# [Written instruction]
Could you convert every line of the material below into a numbered list, leaving out any blank lines?

# [Raw records]

>>

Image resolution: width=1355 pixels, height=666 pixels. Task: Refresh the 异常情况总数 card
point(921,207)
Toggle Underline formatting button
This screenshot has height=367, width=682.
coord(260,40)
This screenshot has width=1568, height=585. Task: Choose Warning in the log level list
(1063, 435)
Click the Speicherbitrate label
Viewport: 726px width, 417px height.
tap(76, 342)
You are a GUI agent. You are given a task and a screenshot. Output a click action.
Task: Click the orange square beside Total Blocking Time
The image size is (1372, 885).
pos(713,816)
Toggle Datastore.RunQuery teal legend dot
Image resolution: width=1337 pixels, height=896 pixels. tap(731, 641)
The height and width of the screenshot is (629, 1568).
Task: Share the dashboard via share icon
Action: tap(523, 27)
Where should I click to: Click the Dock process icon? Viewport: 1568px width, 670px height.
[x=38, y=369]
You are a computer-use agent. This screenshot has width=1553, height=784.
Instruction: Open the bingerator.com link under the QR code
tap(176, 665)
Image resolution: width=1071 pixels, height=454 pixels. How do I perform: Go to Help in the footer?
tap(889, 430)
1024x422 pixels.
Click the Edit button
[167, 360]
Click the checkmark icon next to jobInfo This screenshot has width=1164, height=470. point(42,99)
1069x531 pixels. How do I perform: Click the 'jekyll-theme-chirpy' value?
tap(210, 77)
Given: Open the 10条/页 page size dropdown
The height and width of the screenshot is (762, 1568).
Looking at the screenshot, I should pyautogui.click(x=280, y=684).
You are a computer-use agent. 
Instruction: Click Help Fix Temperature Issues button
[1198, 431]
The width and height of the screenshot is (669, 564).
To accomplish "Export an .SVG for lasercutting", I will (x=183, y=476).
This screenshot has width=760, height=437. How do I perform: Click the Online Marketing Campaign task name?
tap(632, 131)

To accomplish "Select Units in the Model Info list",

<<

# [Task response]
1. Image resolution: width=1355 pixels, height=666 pixels. Task: Refresh the 异常情况总数 card
2. point(921,207)
3. Toggle Underline formatting button
4. This screenshot has height=367, width=682.
5. coord(260,40)
6. This screenshot has width=1568, height=585. Task: Choose Warning in the log level list
7. (1063, 435)
8. Click the Speicherbitrate label
9. Viewport: 726px width, 417px height.
10. tap(76, 342)
11. You are a GUI agent. You are given a task and a screenshot. Output a click action.
12. Task: Click the orange square beside Total Blocking Time
13. The image size is (1372, 885).
14. pos(713,816)
15. Toggle Datastore.RunQuery teal legend dot
16. Image resolution: width=1337 pixels, height=896 pixels. tap(731, 641)
17. The height and width of the screenshot is (629, 1568).
18. Task: Share the dashboard via share icon
19. Action: tap(523, 27)
20. Where should I click to: Click the Dock process icon? Viewport: 1568px width, 670px height.
21. [x=38, y=369]
22. You are a computer-use agent. This screenshot has width=1553, height=784.
23. Instruction: Open the bingerator.com link under the QR code
24. tap(176, 665)
25. Image resolution: width=1071 pixels, height=454 pixels. How do I perform: Go to Help in the footer?
26. tap(889, 430)
27. 1024x422 pixels.
28. Click the Edit button
29. [167, 360]
30. Click the checkmark icon next to jobInfo This screenshot has width=1164, height=470. point(42,99)
31. 1069x531 pixels. How do I perform: Click the 'jekyll-theme-chirpy' value?
32. tap(210, 77)
33. Given: Open the 10条/页 page size dropdown
34. The height and width of the screenshot is (762, 1568).
35. Looking at the screenshot, I should pyautogui.click(x=280, y=684).
36. You are a computer-use agent. 
37. Instruction: Click Help Fix Temperature Issues button
38. [1198, 431]
39. The width and height of the screenshot is (669, 564).
40. To accomplish "Export an .SVG for lasercutting", I will (x=183, y=476).
41. This screenshot has width=760, height=437. How do I perform: Click the Online Marketing Campaign task name?
42. tap(632, 131)
43. To accomplish "Select Units in the Model Info list",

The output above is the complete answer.